Juan Antonio Molina | Periodista y escritor
nuevatribuna.es
| 16 Febrero 2014 - 18:58 h.
La endogamia
orgánica y política que han desarrollado los partidos en España es consecuencia
de un sistema como en el que ha devenido el régimen de la llamada transición,
con un grado tan alto de desarmonía y decadencia que entre los que hacen la
política y los que influyen en ella hay tal maridaje que no se sabe muy bien
quienes son unos y quienes son los otros, y tiene, como deriva inevitable la
oligarquización de todos los ámbitos de poder. Se han transmutado las ideas por
ocurrencias y los valores por prejuicios, y el debate político se sustancia en
un intercambio de eslóganes. Pero esta banalidad de la vida pública no es
neutra, sólo ajena al drama humano que existe detrás de la indefensión social
que representa. Este contexto en el caso de la izquierda es sumamente gravoso y
contraproducente por cuanto supone bogar por un ecosistema político que afecta
de forma desnaturalizadora a su posición y función en la sociedad. En el
momento que exista más ideología, más valores, más movilización, más protesta
en la calle que en el seno del socialismo habrá ocurrido lo que afirmó Felipe
González en Suresnes, que había más socialismo fuera que dentro del PSOE. No
hay, por tanto, otro camino que fortalecer el poder ciudadano que legitima el
poder político de los socialistas y que lo sostiene. Ello requiere un rearme
ideológico en la perspectiva del socialismo necesario.
El poeta
argentino Alma Fuerte escribió que todos los incurables tienen cura cinco
minutos antes de su muerte. El problema es no tener conciencia de esos cinco
minutos previos o, lo que es peor, estimar que son prescindibles. La
inmunodeficiencia ideológica que ha supuesto para el Partido Socialista la
asunción de un pragmatismo adaptativo al sistema, el desmayo de su voluntad
transformadora y de cambio, su inmersión absoluta en un nuevo turno canovista
de partidos, que facilita el acceso al Gobierno pero nunca al poder, desanda
aquel camino que Largo Caballero afirmaba otrora que había que transmitir a la
ciudadanía: “una convicción de cuales son nuestras aspiraciones. Ese espíritu,
esa convicción, no se puede llevar a la práctica diciéndoles que debemos
conformarnos y que ya veremos qué podemos hacer después. No, no.
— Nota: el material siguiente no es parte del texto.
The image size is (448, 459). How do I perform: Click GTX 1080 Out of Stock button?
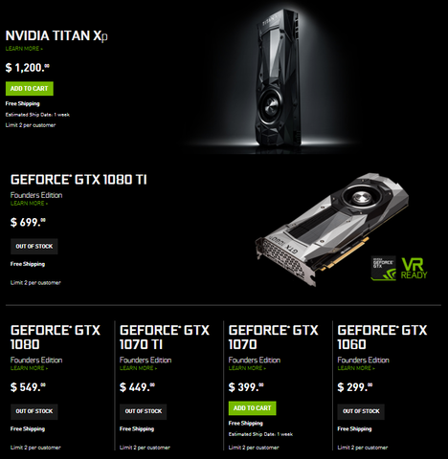coord(34,411)
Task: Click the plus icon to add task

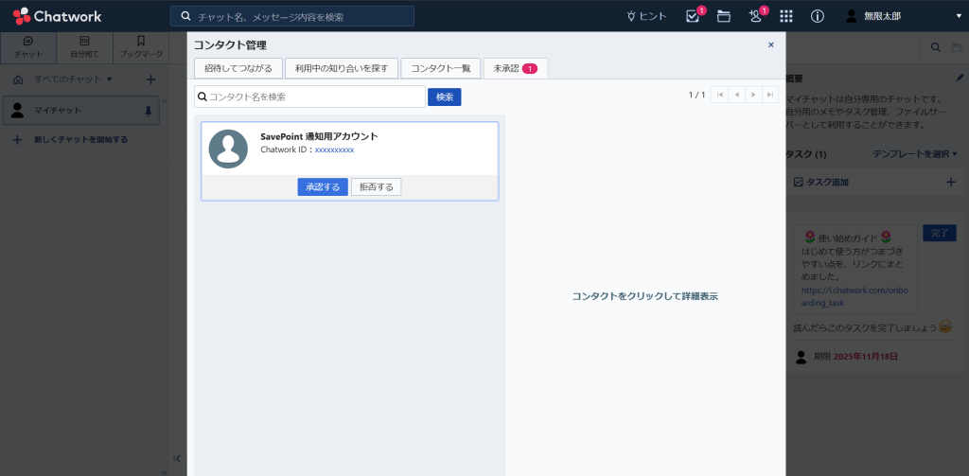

Hay que crear
ánimo para luchar; primero, contra todo lo que venga, y después, para cuando
llegue un momento propicio, poder decir: aquí está el Partido Socialista con
sus ideas, dispuesto a luchar y gobernar.”
Asistimos en
España a la quiebra de un sistema donde el error es la consecuencia de imponer
una realidad oficial ajena a aquellos intersticios donde, fuera de los
frontones institucionales, fermentan las creencias, reprobaciones y uso
sociales. En realidad, asistimos a una privatización generalizada de todos los
ámbitos donde el civismo o el demos pudiera tener algún protagonismo. Es la
suspensión drástica de la ciudadanía y la capacidad del Estado y la sociedad de
regularse mediante principios éticos para circunscribir todas los asuntos
morales y políticos a una cuestión de recursos inspirada en la equívoca
ideología que se oculta bajo la máscara de teoría científica. El Estado mínimo
y la democracia limitada son los instrumentos para evitar cualquier tipo de
redistribución de la riqueza y empobrecer a amplias capas de la población.
Ante ello,
el Partido Socialista debe interpretar las auténticas necesidades de las
mayorías más débiles y desasistidas para construir una política inequívocamente
propia, alternativa y no subsidiaria de unos modelos sociales impuestos por un
régimen de poder dual y contramayoritario. El socialismo tiene que superar la
paradoja de Bossuet, la que definía Rosanvallon como esa particular clase de
esquizofrenia de deplorar un estado de cosas y, al mismo tiempo, celebrar las
causas concretas que lo producen. Quizás porque como nos dice José Ingenieros,
la rutina es el hábito de renunciar a pensar. Precisamente cuando el
pensamiento es más necesario que nunca.
La izquierda
se ha refugiado en lo que Gianni Vattimo llama pensamiento débil, un
pensamiento sin metafísica que es una continua renuncia a trastocar el “orden
objetivo de las cosas” impuesto por el pensamiento unilateral conservador.
Empero, como en la oda de Horacio, al partido socialista, si el mundo se está
desplomando, no le pueden alcanzar por más tiempo impávido las ruinas. Para
ello, ya no es suficiente suplir las ideas por un pragmatismo transigente,
porque, como nos advertía Ortega, sólo cabe progresar cuando se piensa en
grande, sólo es posible avanzar cuando se mira lejos.